Curry Chicken Salad
Mains,  Recipes

Curry Chicken Salad

On the weekends I like to take a bit of time to do some meal prepping for lunches during week. This curry chicken salad is one of our favorites. If I plan to have this during the week I will typically make it for lunch on Sunday then pack up the leftovers with some veggies and maybe some gluten-free crackers.

Curry Chicken Salad

This curry chicken salad is made with Greek yogurt instead of mayonnaise for a lighter version of your typical chicken salad. It is super easy to make and is healthy lunch packed with protein to keep you full and satisfied the rest of the day. My husband works long hours so it’s really important for him to have a good lunch to keep him full and focused. This chicken salad is perfect for that. It is filling and delicious and it doesn’t make you feel bogged down and tired after eating it.

Curry Chicken Salad

The best part is you can get creative with how you prepare it so it never gets boring. Pile it up over a bed of lettuce, scoop it with cucumbers, peppers or crackers, stuff it into some gluten-free (or not) pita, or maybe wrap it up in a crisp lettuce wrap. The possibilities are endless!

Curry Chicken Salad
Cook Time
30 mins
Servings: 4
  • 2 chicken breast boiled and diced or shredded
  • 1/2 yellow onion diced
  • 2 stalks celery diced
  • 1-2 carrots shredded
  • 1 cup red grapes cut in half (or 1/2 cup raisins)
  • 1/3 cup toasted almond slivers optional
For the curry sauce:
  • 3/4 cups plain Greek yogurt
  • 1 tbs madras curry powder
  • 1/2 tsp Dijon mustard
  • 1 tsp apple cider vinegar
  • salt
  • pepper
  1. In a pot add the chicken breast and just enough water to submerge the chicken.
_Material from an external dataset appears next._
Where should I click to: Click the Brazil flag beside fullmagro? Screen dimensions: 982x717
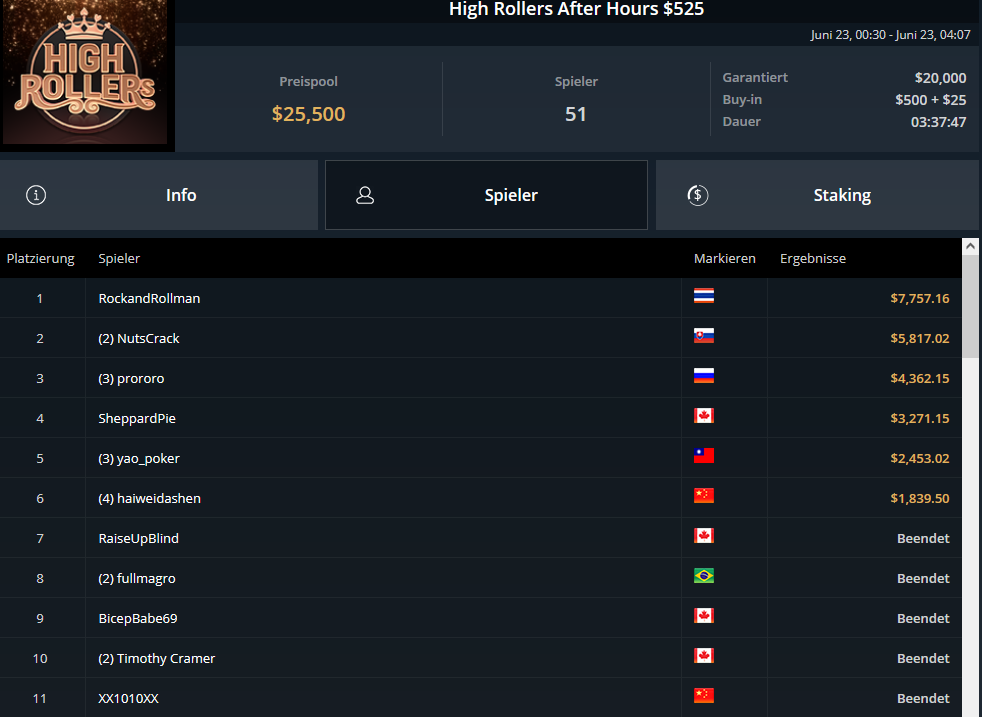point(704,575)
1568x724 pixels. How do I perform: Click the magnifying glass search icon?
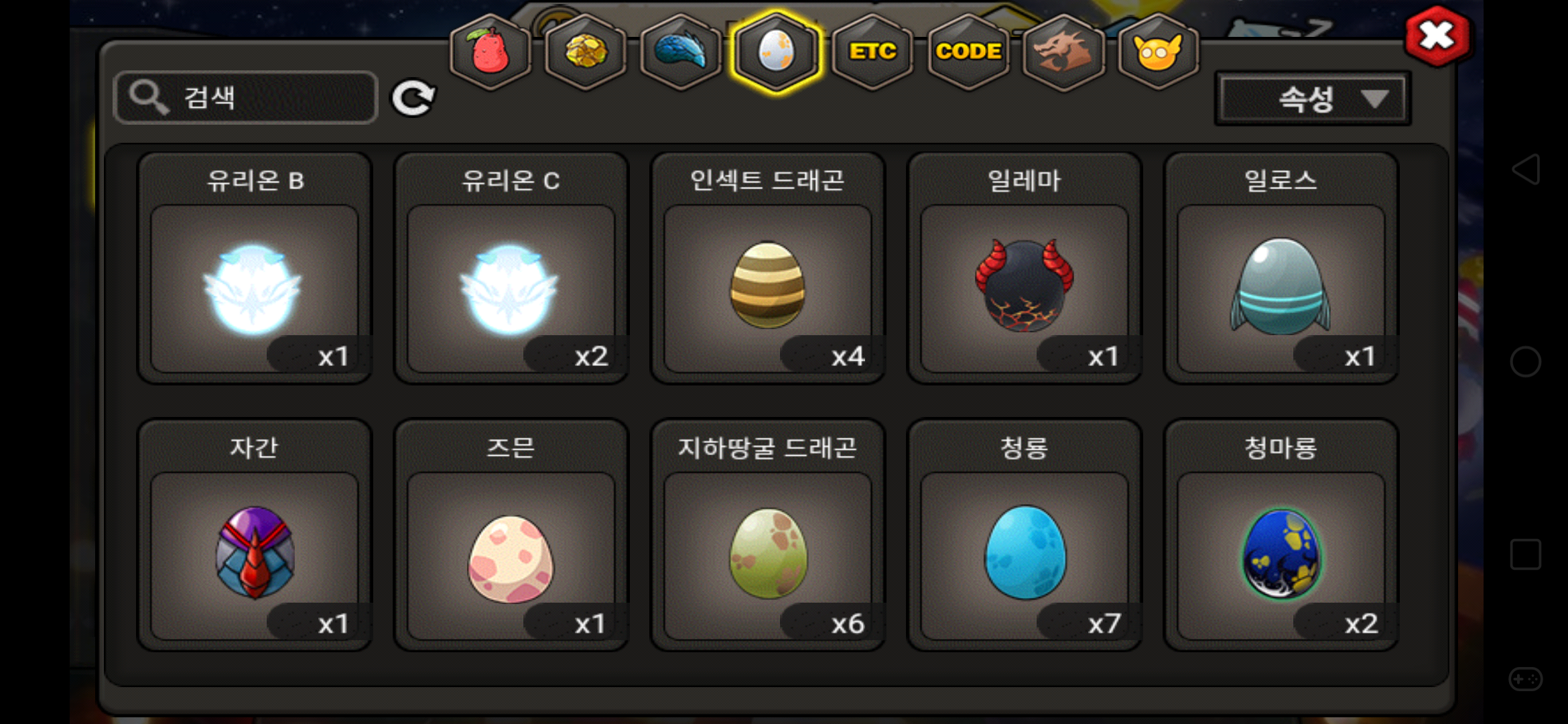tap(148, 98)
Bring to a boil and reduce heat to medium and continue to boil for about 20 minutes or until the chicken is cooked through. Once the chicken is done dice or shred and place into a bowl to cool in the fridge (this can also be done the day before).
  2. While your chicken is cooling prepare your other ingredients. Dice your onion celery and grapes and shred the carrots. Add to a large bowl along with your slivered almonds. Set aside.
  3. In a smaller bowl combine Greek yogurt, curry powder, mustard and apple cider vinegar. Salt and pepper to taste.
  4. Once the chicken is cooled add it to the large bowl of prepared veggies along with the curry sauce. Mix well to combine.
  5. Enjoy now or divide in to containers for a healthy and delicious weekday lunch!
Recipe Notes

NOTE**The madras curry powder I use already has salt in it so in my recipe I don’t add any additional salt. Make sure you check your curry to see if there is already salt before adding any to your sauce.